DESCRIPTION OF THE TASK: Give the material between the line holding "Task: Click the TradingView" and the line holding "coord(401,18)", inclusive, as a Markdown table with the columns Row and Line. Number each row and leave out blank lines.

--- START ---

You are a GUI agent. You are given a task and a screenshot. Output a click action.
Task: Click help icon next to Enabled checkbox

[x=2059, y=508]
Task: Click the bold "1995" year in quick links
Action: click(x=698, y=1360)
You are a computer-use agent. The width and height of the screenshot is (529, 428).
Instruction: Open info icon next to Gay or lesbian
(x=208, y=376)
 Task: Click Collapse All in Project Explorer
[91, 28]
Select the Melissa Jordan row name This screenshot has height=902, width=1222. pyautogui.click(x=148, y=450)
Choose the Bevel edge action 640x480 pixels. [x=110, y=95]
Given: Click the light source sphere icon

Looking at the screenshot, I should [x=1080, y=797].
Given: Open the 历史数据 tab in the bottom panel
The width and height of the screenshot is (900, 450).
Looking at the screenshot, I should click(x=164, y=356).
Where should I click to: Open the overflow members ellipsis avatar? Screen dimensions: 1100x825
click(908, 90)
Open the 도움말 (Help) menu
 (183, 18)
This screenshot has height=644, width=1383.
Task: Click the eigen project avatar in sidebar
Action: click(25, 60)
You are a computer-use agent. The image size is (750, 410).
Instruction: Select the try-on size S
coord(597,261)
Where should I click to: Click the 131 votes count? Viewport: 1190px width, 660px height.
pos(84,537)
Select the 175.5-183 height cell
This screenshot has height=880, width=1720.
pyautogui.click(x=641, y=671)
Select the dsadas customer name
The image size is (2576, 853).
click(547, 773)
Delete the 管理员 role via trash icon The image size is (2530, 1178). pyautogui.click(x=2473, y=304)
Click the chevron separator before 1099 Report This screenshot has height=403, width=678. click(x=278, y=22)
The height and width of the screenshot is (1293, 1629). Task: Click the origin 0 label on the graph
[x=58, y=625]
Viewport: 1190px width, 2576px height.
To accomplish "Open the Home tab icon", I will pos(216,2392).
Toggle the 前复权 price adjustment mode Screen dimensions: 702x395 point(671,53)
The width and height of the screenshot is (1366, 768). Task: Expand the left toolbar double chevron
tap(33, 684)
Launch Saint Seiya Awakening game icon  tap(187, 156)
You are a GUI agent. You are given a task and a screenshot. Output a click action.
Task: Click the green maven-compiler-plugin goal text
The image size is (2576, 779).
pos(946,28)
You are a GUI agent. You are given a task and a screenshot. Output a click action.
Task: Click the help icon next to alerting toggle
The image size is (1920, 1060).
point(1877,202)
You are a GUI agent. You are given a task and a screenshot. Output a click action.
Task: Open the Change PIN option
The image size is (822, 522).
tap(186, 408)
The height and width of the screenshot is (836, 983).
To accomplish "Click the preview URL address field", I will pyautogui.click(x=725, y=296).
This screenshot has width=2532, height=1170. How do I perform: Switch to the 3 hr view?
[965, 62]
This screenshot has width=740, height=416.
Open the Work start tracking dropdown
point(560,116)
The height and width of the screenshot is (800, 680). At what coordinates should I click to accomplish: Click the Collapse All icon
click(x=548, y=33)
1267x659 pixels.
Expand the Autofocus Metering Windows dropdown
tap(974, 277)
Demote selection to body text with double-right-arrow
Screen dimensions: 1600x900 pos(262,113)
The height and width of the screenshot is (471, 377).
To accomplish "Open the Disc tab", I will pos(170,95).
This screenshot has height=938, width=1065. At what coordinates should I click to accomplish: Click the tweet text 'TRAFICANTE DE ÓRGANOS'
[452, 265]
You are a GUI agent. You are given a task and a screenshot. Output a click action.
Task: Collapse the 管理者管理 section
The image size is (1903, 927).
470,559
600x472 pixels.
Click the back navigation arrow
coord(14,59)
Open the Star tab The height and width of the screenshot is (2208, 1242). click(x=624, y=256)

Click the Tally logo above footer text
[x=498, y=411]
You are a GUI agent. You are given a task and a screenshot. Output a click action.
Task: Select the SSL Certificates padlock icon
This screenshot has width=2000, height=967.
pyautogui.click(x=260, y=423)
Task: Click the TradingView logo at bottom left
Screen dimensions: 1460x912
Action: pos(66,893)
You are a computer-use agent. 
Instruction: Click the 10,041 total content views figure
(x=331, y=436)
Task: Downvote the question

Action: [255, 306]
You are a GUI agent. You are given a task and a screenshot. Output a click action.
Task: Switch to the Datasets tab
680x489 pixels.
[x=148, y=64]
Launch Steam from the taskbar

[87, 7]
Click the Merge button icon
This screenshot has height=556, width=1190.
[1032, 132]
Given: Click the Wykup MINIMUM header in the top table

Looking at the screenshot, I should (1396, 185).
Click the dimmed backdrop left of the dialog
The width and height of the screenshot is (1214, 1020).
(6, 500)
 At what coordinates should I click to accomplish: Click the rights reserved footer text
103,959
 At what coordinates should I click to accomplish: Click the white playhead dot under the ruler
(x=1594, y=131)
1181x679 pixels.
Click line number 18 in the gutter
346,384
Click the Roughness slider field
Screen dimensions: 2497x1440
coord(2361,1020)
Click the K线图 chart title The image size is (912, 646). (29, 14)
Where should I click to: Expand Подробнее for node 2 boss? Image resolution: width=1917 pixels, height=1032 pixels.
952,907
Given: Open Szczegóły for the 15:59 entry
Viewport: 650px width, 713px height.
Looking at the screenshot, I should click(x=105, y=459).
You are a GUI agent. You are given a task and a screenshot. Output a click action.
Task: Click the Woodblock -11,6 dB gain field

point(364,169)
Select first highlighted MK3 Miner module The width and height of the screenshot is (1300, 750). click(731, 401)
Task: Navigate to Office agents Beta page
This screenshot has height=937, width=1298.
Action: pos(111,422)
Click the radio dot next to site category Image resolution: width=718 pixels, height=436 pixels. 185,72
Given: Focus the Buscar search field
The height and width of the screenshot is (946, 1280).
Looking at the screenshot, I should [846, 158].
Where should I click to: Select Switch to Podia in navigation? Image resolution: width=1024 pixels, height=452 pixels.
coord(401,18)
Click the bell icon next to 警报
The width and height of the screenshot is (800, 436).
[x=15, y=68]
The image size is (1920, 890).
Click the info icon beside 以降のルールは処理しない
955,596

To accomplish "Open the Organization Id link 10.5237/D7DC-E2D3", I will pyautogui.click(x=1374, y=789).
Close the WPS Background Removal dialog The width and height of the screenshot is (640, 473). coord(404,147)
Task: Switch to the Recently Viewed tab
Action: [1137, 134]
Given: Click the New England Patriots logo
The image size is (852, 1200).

--- END ---

ANSWER TO THIS TASK:
| Row | Line |
|---|---|
| 1 | Task: Click the TradingView logo at bottom left |
| 2 | Screen dimensions: 1460x912 |
| 3 | Action: pos(66,893) |
| 4 | You are a computer-use agent.  |
| 5 | Instruction: Click the 10,041 total content views figure |
| 6 | (x=331, y=436) |
| 7 | Task: Downvote the question |
| 8 | Action: [255, 306] |
| 9 | You are a GUI agent. You are given a task and a screenshot. Output a click action. |
| 10 | Task: Switch to the Datasets tab |
| 11 | 680x489 pixels. |
| 12 | [x=148, y=64] |
| 13 | Launch Steam from the taskbar |
| 14 | [87, 7] |
| 15 | Click the Merge button icon |
| 16 | This screenshot has height=556, width=1190. |
| 17 | [1032, 132] |
| 18 | Given: Click the Wykup MINIMUM header in the top table |
| 19 | Looking at the screenshot, I should (1396, 185). |
| 20 | Click the dimmed backdrop left of the dialog |
| 21 | The width and height of the screenshot is (1214, 1020). |
| 22 | (6, 500) |
| 23 |  At what coordinates should I click to accomplish: Click the rights reserved footer text |
| 24 | 103,959 |
| 25 |  At what coordinates should I click to accomplish: Click the white playhead dot under the ruler |
| 26 | (x=1594, y=131) |
| 27 | 1181x679 pixels. |
| 28 | Click line number 18 in the gutter |
| 29 | 346,384 |
| 30 | Click the Roughness slider field |
| 31 | Screen dimensions: 2497x1440 |
| 32 | coord(2361,1020) |
| 33 | Click the K线图 chart title The image size is (912, 646). (29, 14) |
| 34 | Where should I click to: Expand Подробнее for node 2 boss? Image resolution: width=1917 pixels, height=1032 pixels. |
| 35 | 952,907 |
| 36 | Given: Open Szczegóły for the 15:59 entry |
| 37 | Viewport: 650px width, 713px height. |
| 38 | Looking at the screenshot, I should click(x=105, y=459). |
| 39 | You are a GUI agent. You are given a task and a screenshot. Output a click action. |
| 40 | Task: Click the Woodblock -11,6 dB gain field |
| 41 | point(364,169) |
| 42 | Select first highlighted MK3 Miner module The width and height of the screenshot is (1300, 750). click(731, 401) |
| 43 | Task: Navigate to Office agents Beta page |
| 44 | This screenshot has height=937, width=1298. |
| 45 | Action: pos(111,422) |
| 46 | Click the radio dot next to site category Image resolution: width=718 pixels, height=436 pixels. 185,72 |
| 47 | Given: Focus the Buscar search field |
| 48 | The height and width of the screenshot is (946, 1280). |
| 49 | Looking at the screenshot, I should [846, 158]. |
| 50 | Where should I click to: Select Switch to Podia in navigation? Image resolution: width=1024 pixels, height=452 pixels. |
| 51 | coord(401,18) |